Work required
Please count the lines in the records below that contain the string "menu" and reply with only that number.

--- start of Material to process ---

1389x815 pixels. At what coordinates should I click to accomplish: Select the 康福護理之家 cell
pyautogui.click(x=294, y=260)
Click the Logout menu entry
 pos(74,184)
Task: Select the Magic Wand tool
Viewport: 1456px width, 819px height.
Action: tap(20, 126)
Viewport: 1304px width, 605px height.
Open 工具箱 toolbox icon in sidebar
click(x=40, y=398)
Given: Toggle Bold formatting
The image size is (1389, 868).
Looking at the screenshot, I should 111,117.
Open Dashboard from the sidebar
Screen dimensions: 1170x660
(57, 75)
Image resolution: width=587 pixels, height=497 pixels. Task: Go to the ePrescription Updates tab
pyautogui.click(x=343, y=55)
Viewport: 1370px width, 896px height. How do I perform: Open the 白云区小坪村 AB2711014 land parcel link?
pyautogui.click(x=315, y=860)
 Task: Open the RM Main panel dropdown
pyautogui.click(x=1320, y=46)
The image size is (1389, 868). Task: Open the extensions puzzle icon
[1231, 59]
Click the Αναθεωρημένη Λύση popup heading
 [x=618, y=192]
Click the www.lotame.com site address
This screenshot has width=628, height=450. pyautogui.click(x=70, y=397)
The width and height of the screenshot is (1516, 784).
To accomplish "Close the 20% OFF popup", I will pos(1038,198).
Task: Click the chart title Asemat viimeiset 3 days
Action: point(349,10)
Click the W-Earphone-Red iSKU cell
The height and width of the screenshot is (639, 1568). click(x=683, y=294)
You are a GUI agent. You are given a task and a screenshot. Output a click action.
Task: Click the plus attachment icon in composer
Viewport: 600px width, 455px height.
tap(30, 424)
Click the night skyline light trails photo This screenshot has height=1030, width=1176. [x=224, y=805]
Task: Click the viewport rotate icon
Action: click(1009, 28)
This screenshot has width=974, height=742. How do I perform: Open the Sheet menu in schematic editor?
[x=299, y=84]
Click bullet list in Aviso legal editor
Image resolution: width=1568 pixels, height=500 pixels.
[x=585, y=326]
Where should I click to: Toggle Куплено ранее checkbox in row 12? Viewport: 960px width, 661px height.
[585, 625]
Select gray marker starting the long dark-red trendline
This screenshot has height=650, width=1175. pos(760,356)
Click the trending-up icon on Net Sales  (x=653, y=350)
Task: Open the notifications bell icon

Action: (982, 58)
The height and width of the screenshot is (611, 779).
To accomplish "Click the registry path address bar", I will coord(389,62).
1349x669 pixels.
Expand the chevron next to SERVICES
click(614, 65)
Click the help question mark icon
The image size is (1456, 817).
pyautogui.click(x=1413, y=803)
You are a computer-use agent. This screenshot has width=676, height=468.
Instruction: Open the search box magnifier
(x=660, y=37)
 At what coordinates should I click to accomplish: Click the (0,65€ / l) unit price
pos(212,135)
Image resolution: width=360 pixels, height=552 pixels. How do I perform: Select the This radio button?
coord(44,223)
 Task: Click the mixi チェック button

--- end of Material to process ---

Correct response
2